LE TOURISME EN POLYNÉSIE FRANÇAISE

Annales de géographie, 1994, n° 577, p. 276-292.

Résumé

Dans un domaine océanique qui s'est ouvert récemment au tourisme, grâce au développement du transport aérien, la Nouvelle-Calédonie ne bénéficie pas d'une image claire et positive. Son nom, aux relents coloniaux, n'a pas le charme de «Tahiti» et n'est pas un support de désirs universellement connu. Les événements politiques récents n'ont rien arrangé. Néanmoins dans un monde de plus en plus nissonophile le déferlement touristique sur certaines îles du Pacifique éclabousse la Nouvelle-Calédonie. En 1993 la Nouvelle-Calédonie n'a enregistré que le centième des entrées de touristes dans l'ensemble des îles du Pacifique avec 82 900 touristes auxquels il faut rajouter 35 000 croisiéristes et 1 500 plaisanciers, soit près de 120 000 visiteurs.

La disposition des États ou Territoires dans le Pacifique est très importante en ce qui concerne leur fréquentation. En effet, 92 % des touristes les visitant sont originaires de cinq pays bordant cette immense étendue marine de près de 180 millions de km2: les États-Unis, le Canada, l'Australie, la Nouvelle-Zélande et le Japon. Néanmoins, bien qu'à proximité, les marchés australiens et néo-zélandais ne sont que très peu exploités. Seulement 0,74 % des Australiens ayant visité d'autres pays en 1993 ont choisi de se rendre en Nouvelle-Calédonie et 0,97 % des Néo-Zélandais, alors que le Territoire est la destination la plus proche de ces deux pays. Les plus nombreux à être venus en Nouvelle-Calédonie en 1993 sont les Japonais. Ce marché récent, peu affecté par les troubles des années 85-88, stagne actuellement avec 27 000 touristes en 1993. Pourtant, c'est le seul pays dans lequel la Nouvelle-Calédonie jouit d'une image très positive. Les Australiens et les Néo-Zélandais étaient moins de 25 000 en 1993 contre 36 000 en 1984. Le flux touristique venant de Métropole, de l'ordre de 16 600 personnes en 1993, est original. D'abord en raison de la très grande distance (18 000 km) existant entre la marché et le produit, ensuite parce que de nombreux touristes rendent visite à des amis ou à de la famille et donc fréquentent peu les hôtels. Ces deux éléments combinés expliquent une durée moyenne de séjour de trente-huit jours contre dix jours pour les autres touristes.

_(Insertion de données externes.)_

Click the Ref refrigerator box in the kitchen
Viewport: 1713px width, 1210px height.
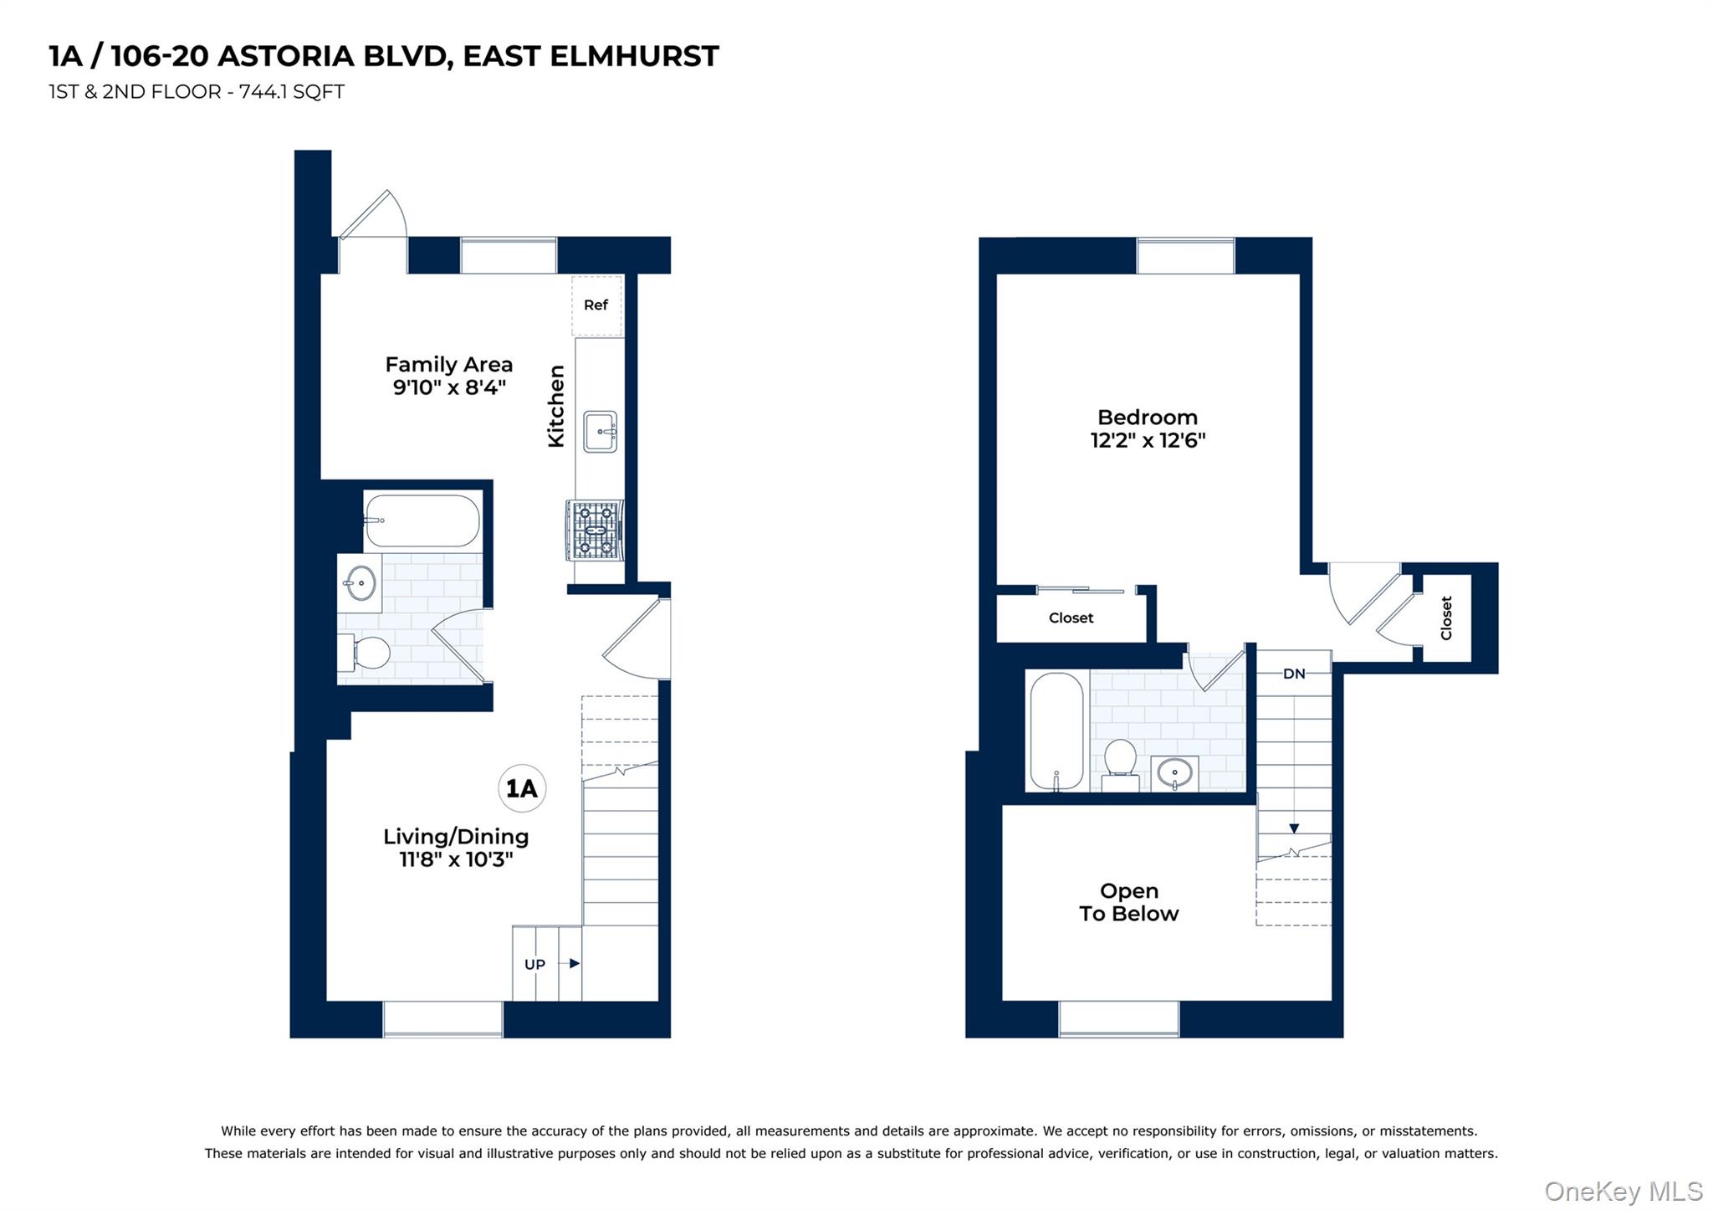[x=596, y=305]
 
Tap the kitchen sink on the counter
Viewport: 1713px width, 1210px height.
[x=600, y=432]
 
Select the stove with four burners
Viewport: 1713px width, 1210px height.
[x=595, y=530]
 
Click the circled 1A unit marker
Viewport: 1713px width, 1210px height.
[x=522, y=788]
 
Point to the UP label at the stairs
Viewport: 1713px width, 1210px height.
[x=534, y=964]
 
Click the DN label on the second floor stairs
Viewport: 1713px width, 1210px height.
[x=1293, y=674]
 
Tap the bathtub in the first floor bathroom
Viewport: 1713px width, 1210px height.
[x=422, y=520]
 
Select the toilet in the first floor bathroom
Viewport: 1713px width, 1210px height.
[x=366, y=653]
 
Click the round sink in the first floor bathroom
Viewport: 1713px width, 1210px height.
[x=361, y=582]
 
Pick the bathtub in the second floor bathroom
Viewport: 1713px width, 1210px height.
[x=1056, y=731]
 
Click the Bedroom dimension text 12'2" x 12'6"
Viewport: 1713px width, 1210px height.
[x=1148, y=440]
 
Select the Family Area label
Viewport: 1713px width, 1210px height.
[x=448, y=365]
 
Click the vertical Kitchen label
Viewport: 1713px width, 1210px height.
[x=556, y=407]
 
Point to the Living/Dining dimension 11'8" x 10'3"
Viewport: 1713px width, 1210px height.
[x=456, y=859]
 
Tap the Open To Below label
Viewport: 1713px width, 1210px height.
[x=1128, y=902]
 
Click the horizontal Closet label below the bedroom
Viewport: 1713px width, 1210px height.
[x=1071, y=618]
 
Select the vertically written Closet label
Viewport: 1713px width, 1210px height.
[x=1446, y=618]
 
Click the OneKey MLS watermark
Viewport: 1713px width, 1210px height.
[x=1623, y=1191]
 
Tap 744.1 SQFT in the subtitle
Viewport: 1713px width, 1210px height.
[x=292, y=92]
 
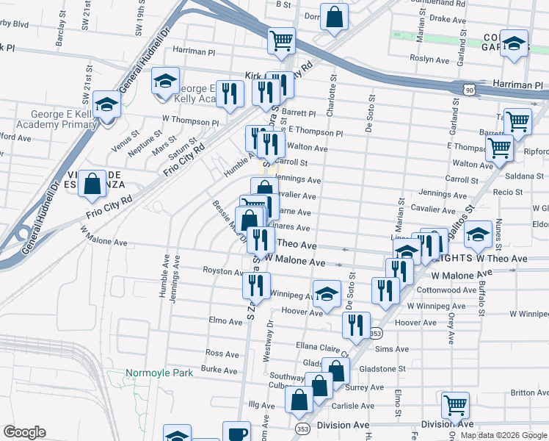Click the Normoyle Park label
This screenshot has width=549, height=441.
[x=159, y=373]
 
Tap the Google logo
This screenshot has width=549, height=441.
[x=25, y=432]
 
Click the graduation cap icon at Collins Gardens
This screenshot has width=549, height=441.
[x=515, y=43]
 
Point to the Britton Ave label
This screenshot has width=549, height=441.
[x=529, y=392]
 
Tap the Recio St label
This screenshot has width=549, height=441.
[x=508, y=193]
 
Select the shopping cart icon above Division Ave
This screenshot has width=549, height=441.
[x=455, y=405]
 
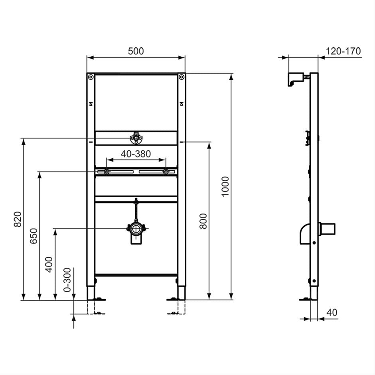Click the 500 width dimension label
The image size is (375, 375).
pyautogui.click(x=136, y=51)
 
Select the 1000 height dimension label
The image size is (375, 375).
pyautogui.click(x=225, y=186)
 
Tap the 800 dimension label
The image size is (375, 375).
pyautogui.click(x=203, y=221)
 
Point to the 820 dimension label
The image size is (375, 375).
pyautogui.click(x=18, y=219)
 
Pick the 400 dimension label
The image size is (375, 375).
pyautogui.click(x=49, y=264)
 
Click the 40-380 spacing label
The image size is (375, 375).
pyautogui.click(x=136, y=154)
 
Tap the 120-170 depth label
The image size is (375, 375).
pyautogui.click(x=343, y=51)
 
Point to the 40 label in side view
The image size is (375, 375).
pyautogui.click(x=332, y=312)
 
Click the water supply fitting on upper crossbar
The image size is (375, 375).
pyautogui.click(x=136, y=138)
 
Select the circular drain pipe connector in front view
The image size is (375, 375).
pyautogui.click(x=136, y=229)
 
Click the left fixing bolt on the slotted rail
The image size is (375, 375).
pyautogui.click(x=107, y=172)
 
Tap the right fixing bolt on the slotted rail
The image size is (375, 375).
pyautogui.click(x=166, y=172)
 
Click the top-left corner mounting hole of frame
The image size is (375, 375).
pyautogui.click(x=91, y=77)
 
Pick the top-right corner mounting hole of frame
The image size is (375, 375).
pyautogui.click(x=181, y=77)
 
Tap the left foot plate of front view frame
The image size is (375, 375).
pyautogui.click(x=97, y=298)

Au-delà des contraintes inhérentes à sa position, la faiblesse qualitative et quantitative des produits proposés sur le Territoire apparaît comme un lourd handicap. Le Territoire souffre d'un déséquilibre entre Nouméa d'une part, la «brousse» - c'est-à-dire le reste de la Grande Terre - et les îles d'autre part. En 1994, Nouméa regroupe plus des deux tiers de l'ensemble de la capacité d'accueil territoriale et près des trois quarts si l'on ne tient compte que des hôtels et relais. Le tourisme néo-calédonien pâtit d'une offre peu diversifiée est très en deçà des ressources touristiques du Territoire. L'île des Pins, à trente minutes de vol de Nouméa, a une capacité d'accueil fort modeste. La plupart des touristes étrangers, essentiellement japonais, n'y passent qu'une journée. La «Brousse«, territoire oublié par le tourisme, bénéficie cependant actuellement de la volonté de la Province Nord d'y développer cette activité, expliquant l'implantation du Club Méditerranée à Hienghène sur la côte est à 370 km de Nouméa. La taille relativement modeste de ces établissements a été choisie afin de les intégrer à la vie locale et de faire des tribus mélanésiennes de véritables partenaires. Dans l'archipel des îles Loyauté les contraintes insulaires et les pesanteurs sociales se cumulent. De nombreux projets hôteliers ainsi que des escales de bateaux de croisières se heurtent à l'hostilité de la population et des chefs coutumiers. Des trois principales îles Loyauté c'est Ouvéa qui a le plus gros potentiel touristique mais c'est aussi celle où le tourisme a le plus de problèmes. Depuis les troubles et la prise d'otages par un «commando» du F.L.N.K.S. qui aboutit à la mort de 21 personnes en mai 1988, la situation n'est pas favorable au redémarrage du tourisme. La société de l'île, encore sous le choc, se replie sur elle-même refusant de la sorte le tourisme.